The first regime started with the liberal competitive capitalism of the 19thcentury. While the economy was pushing its limits and the exploitation of workers came to a peek, this regime left the social reproduction to the workers and established a new restricted image of the family and gender differences. Trying to save capitalism from a social crisis by protecting women legally from exploitation and by creating the Victorian ideal of the housewife, this regime managed to intensify male domination. The legal protection of women proved problematic, as wages remained too low to sustain a family and working-class women struggled to conform to the new Victorian ideals. Middle-class women found themselves in a position where they had no legal rights and were dependant on men. This regime created the idea of “separate spheres”, where women were responsible for the social reproduction and the gender hierarchy was strengthened, although only wealthy people could reach this ideal.
Following with the state-managed capitalism of the 20thcentury, the economy rebooted after the Great Depression and the Second World War, thanks to large-scale industrial production and domestic consumerism. The fordistic state dealt with the contradiction of economic production and social reproduction by investing in welfares, such as health care, childcare and old age pensions. This regime established the “family-wage” household, with the dominant male breadwinner and the female housewife, again intensifying female subordination. Founded on colonial and post-colonial exploitation and gender hierarchies, there were major racial inequalities present and the ideal of “the family wage” was not achievable for most families. Managing to soothe social contradictions for some time, this regime anyway ended in a crisis, when the New Left started to fight racial, imperial and gender inequalities and the economy found itself in a “productivity crisis”.

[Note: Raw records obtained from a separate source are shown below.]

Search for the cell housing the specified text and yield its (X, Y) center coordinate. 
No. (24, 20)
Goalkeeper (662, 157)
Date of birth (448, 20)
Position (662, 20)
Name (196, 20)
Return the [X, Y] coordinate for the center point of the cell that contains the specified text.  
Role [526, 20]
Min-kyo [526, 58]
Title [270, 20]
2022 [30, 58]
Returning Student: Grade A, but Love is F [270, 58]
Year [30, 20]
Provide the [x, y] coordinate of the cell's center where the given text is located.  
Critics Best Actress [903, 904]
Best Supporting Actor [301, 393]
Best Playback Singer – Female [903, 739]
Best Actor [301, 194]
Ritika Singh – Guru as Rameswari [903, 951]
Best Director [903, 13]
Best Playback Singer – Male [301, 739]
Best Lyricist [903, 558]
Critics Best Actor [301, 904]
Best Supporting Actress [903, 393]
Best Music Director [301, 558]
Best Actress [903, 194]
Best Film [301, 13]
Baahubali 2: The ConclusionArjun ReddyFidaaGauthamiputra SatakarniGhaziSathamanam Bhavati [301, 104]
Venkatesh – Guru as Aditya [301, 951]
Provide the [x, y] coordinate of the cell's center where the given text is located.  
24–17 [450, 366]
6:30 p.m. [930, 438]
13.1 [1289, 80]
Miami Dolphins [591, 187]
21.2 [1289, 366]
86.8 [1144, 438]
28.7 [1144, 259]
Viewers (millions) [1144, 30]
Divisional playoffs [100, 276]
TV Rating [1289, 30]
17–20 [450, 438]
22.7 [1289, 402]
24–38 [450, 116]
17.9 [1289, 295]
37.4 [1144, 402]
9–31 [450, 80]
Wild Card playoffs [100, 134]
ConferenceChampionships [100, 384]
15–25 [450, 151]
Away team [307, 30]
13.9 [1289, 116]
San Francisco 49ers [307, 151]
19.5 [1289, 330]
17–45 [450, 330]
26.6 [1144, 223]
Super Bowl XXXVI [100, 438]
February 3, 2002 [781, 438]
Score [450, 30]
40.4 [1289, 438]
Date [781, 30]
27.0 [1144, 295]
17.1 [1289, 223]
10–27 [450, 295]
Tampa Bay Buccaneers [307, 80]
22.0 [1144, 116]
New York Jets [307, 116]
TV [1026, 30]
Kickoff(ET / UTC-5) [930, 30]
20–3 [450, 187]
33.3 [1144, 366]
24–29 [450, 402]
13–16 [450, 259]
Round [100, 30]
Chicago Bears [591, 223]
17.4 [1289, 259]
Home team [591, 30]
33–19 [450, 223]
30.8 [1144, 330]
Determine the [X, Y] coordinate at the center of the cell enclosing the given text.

The third and contemporary regime is the globalising financialised capitalism. Neoliberalism abandoned welfare and hired women into waged work. Nancy Fraser names this regime the “two-earner households”. Emancipation seen as women doing the same work as men creates a “care gap”. Women able to provide income for their family have to hire a less privileged worker to raise their children. This worker will then have to do the same, creating an unfinished chain. The result is a dual system of social reproduction, favouring the ones who can pay for it and excluding the ones who cannot.
We can notice a general unrecognition of the importance of care in different domains. For instance Catherina Gabrielsson states in her text “The Critical Potential of Housework” the different aspects of care in opposition to architecture. She focuses more on a housework aspect, but both Fraser and Gabrielsson present ideas of maintaining a healthy shelter. Gabrielsson takes interest into carework’s relation to architecture and highlights the general ignorance of care and housework despite the importance of its existence. In one case, care is in opposition with architecture and in the other with capital, but in both cases, although they are established as crucial, they are both ignored and go unrecognised.
Growing up in a two-earner household ourselves, several of Nancy Fraser’s statements were accurate. Although this system has not brought us to a crisis yet, we recognise the inequality in the expectations of each gender. In our opinion we have to find a better balance between care and economic production and capitalist society has to rethink its social values and its handling of carework and emancipation.